Abstract

The Veterans Health Administration (VA) has recently established community-based outpatient clinics (CBOCs) to improve access to primary care. In our study we sought to understand the relationship between the degree to which older, Medicare-eligible veterans use CBOCs and their utilization of health services through both the VA and Medicare. We wanted to limit our analysis to a largely rural setting in which patients have greater healthcare needs and where we expected to find that the availability of CBOCs significantly improved access to VA healthcare. Therefore, we identified 47,209 patients who lived in the largely rural states of northern New England and were enrolied in the VA in 1997, 1998, and 1999. We used a merged VA/Medicare dataset to determine utilization in the VA and the private sector and to categorize patients into three segments: those who used only CBOCs for VA primary care, those who used only VA medical centers for VA primary care, and those who used both.

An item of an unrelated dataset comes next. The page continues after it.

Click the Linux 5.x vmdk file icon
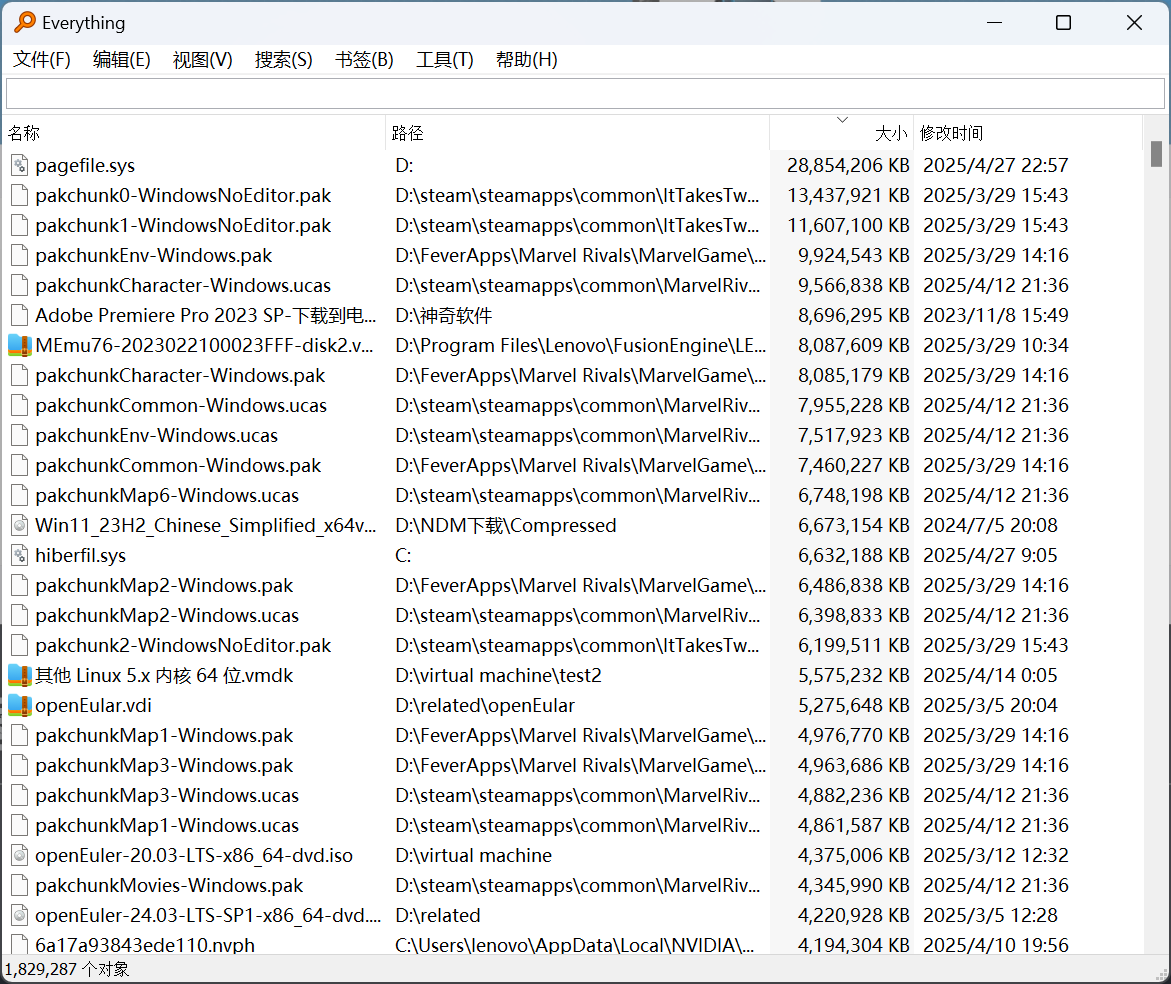19,675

For all three groups, we found that VA patients obtained an increasing amount of their care in the private sector, which was funded by Medicare. VA patients who obtained all of their VA primary care services through CBOCs relied on the private sector for most of their specialty and inpatient care needs. Our findings suggest that, in this rural New England setting, improved access to VA care through CBOCs appears to provide complementary, not substitutive, services. Analyses of the efficiency of adding access points to healthcare systems should be conducted, with particular emphasis on examining the possibilities of encroachment, worsened coordination of care, and potential health services overuse.